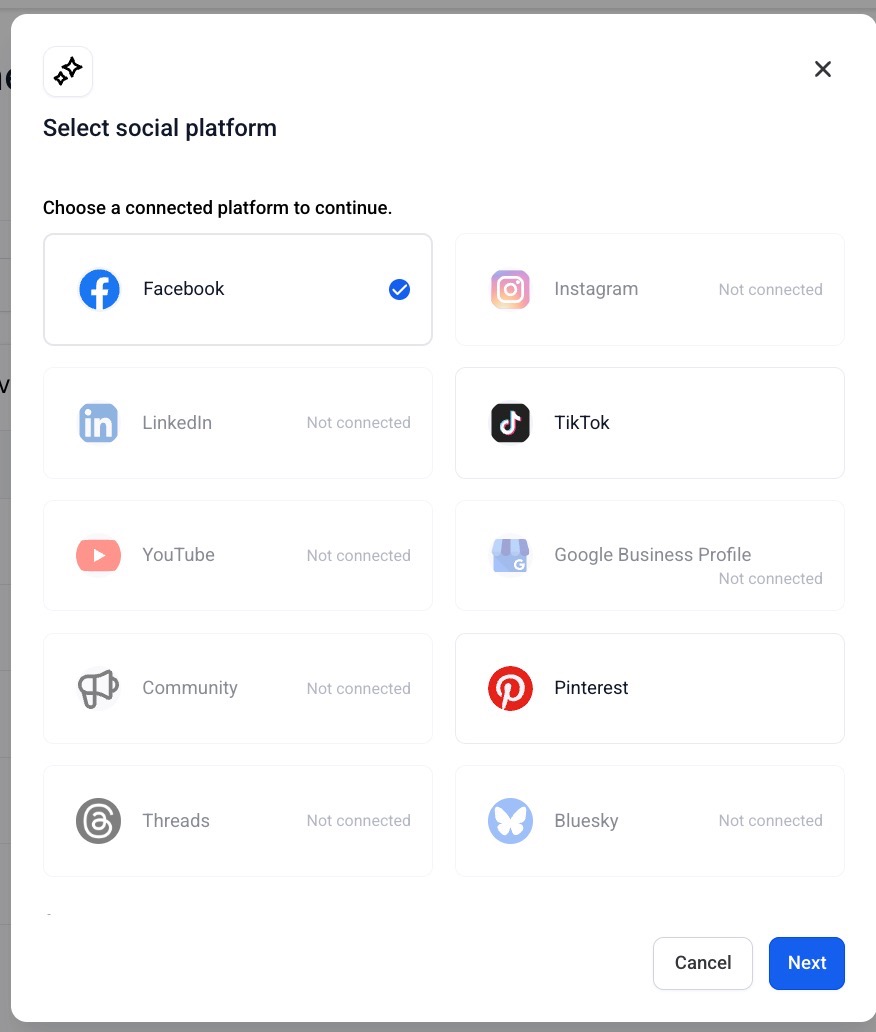Viewport: 876px width, 1032px height.
Task: Click the Facebook platform name text
Action: tap(184, 289)
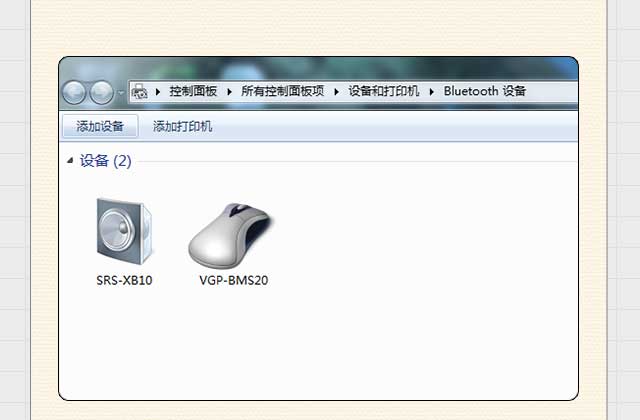The height and width of the screenshot is (420, 640).
Task: Go back using the Back arrow button
Action: click(74, 92)
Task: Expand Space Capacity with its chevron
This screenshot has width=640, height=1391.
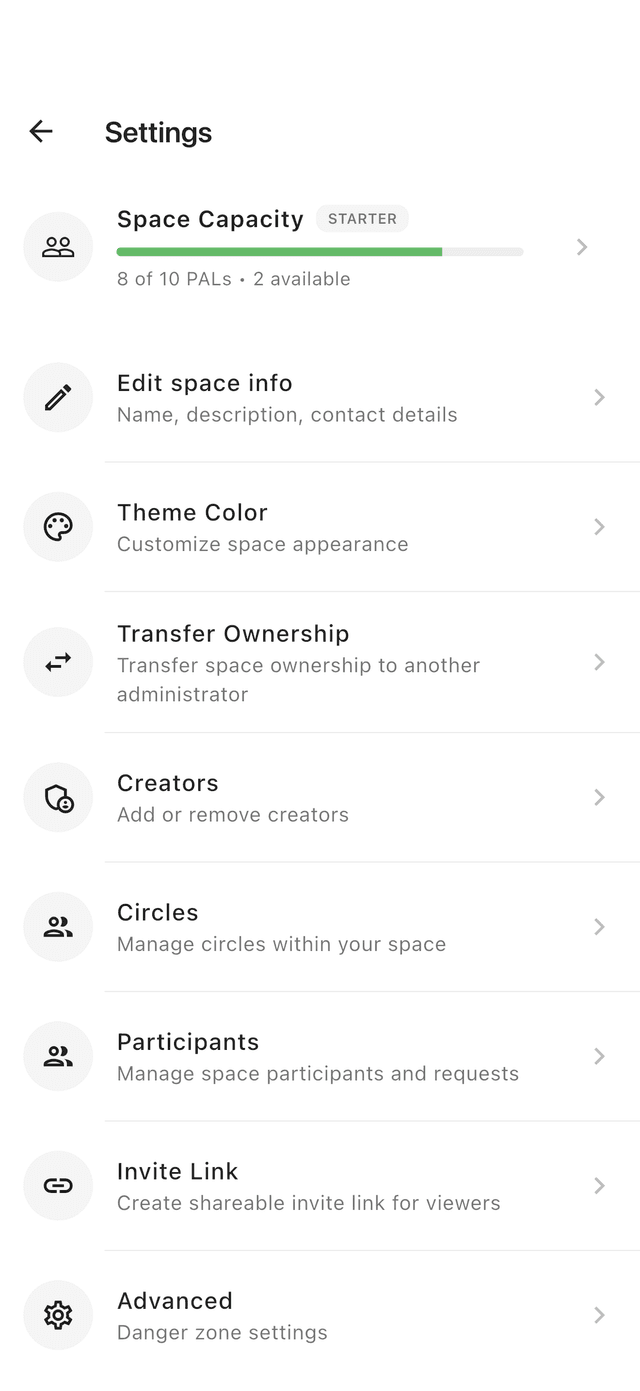Action: pos(582,247)
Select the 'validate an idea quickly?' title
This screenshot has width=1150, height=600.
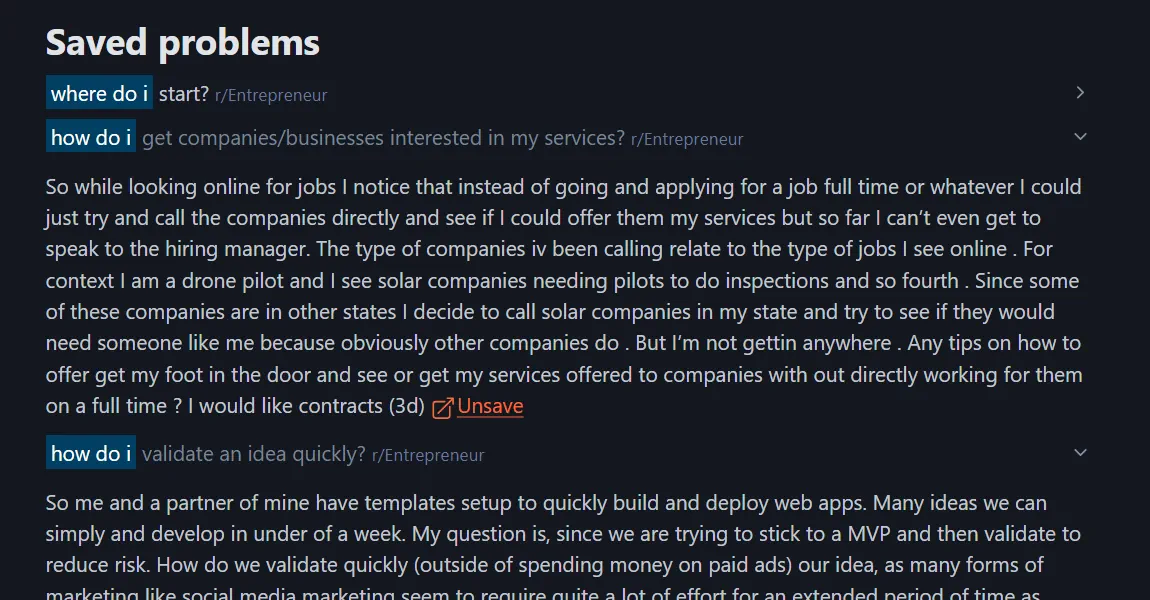[x=254, y=454]
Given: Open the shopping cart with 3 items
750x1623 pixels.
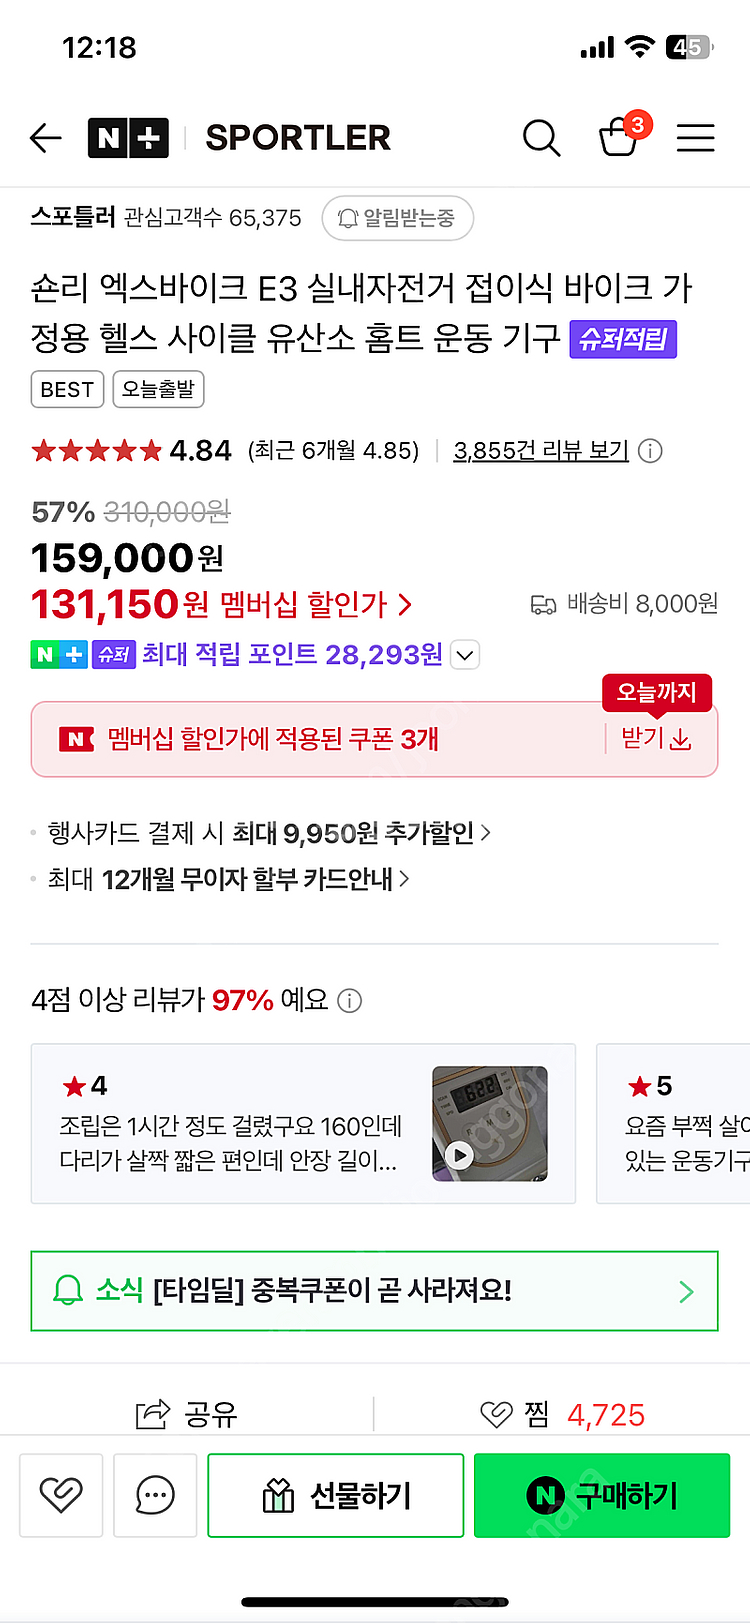Looking at the screenshot, I should [619, 138].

+ + +

- _WHAT YOU ARE ASKED TO DO_
Your reply should consist solely of the lines from the one containing "Task: Expand Space Capacity with its chevron" through the last line of the material, reproduced exactly and without pictures.

- _SOLUTION TO THIS TASK_
Task: Expand Space Capacity with its chevron
This screenshot has width=640, height=1391.
Action: pos(582,247)
Select the 'validate an idea quickly?' title
This screenshot has width=1150, height=600.
[x=254, y=454]
Given: Open the shopping cart with 3 items
750x1623 pixels.
Looking at the screenshot, I should [619, 138].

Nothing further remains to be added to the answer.